わかってるのに、こんなに気持ちが揺れるのは、先生があたしにキスしたからだ。
あれはなんだったの? 先生は誰にでもああいうことするの? ねえ、教えてよ。
動揺しているのを悟られたくなくて、あたしは顔に出さないよう努めながら笑う。
「ありがと。……ほんと、“好き”って一体、なんなんだろうね?」
その人のことが気になって仕方がないっていうのは、好きってことになるのかな。
口にしたら本当に認めざるを得なくなりそうで、怖くてできなかった。
「上原さんは質問が多いですよね。たまには、私からもいいですか?」
ドキッとした。先生があたしに興味を持つなんて、思ってなかったからだ。
「い、いいよ。何?」
「上原さんは私のことが好きなんですか?」
無垢な瞳であたしを見る先生から発せられたのは、あまりにも予想外で、あまりにも直球な質問だった。
「ちっ……違うし。いや、先生としては好きだけど。話しやすいし」
言い訳っぽくなっていることに気づいて、なんだか後ろめたくて目を逸らしてしまった。
「そうですか。教師として好ましく思われているのであれば、よかったです」
その「よかった」は言葉通りの意味なのか、「恋心を抱かれていなくてよかった」なのか、あたしには判断ができなかった。

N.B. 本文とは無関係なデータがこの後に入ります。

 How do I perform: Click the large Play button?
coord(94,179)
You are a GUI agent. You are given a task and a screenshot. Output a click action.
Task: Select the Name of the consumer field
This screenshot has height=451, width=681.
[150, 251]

教壇に立つ先生と、座って授業を受けるあたし。距離を挟んで対峙するあたしたちの間には、目には見えない境界線が引かれている。それはもちろん教師と生徒という立場であったり、年齢差だったり、同性同士……だったり、いろんな要素が絡まった複雑な線だ。
隔たりが大きいほど面倒になるそいつを前に、あたしは立ちすくんでいた。
☆
勉強に身が入らない。意味もなく溜息が増えた。友達と遊んでいるときも、気持ちが乗らない。ぜんぶ、先生のせいだった。
先生のことを考える時間が増えれば増えるほど、あたしは自分を見失っていく気がして怖かった。どうして、先生に触れたいと思うのか。……触れてほしいと、思うのか。
いや、あたしはきっとその答えを知っている。でも、気づいちゃいけないんじゃないかって、自分の気持ちから顔を背けているだけ。だって、それを認めてしまったら、あたし――止まれなくなってしまう。
クラスには三十人の生徒がいる。
あたしたちは皆例外なく戸籍上必ず父親と母親がいて、大多数は両親のセックスを経てこの世に生まれて、ここにいる。
そう考えると、世の中はやはり異性愛者が大多数を占めるわけで。
そう考えると……あたしは、自分が異端者のように思えてしまうのだ。
でも、異端者だと思うこと自体が古いのかも。だって今のご時世、自分から扉を開けばなんだって選択できるのだから。
だから、単純にあたしは――まだ、覚悟が足りていない。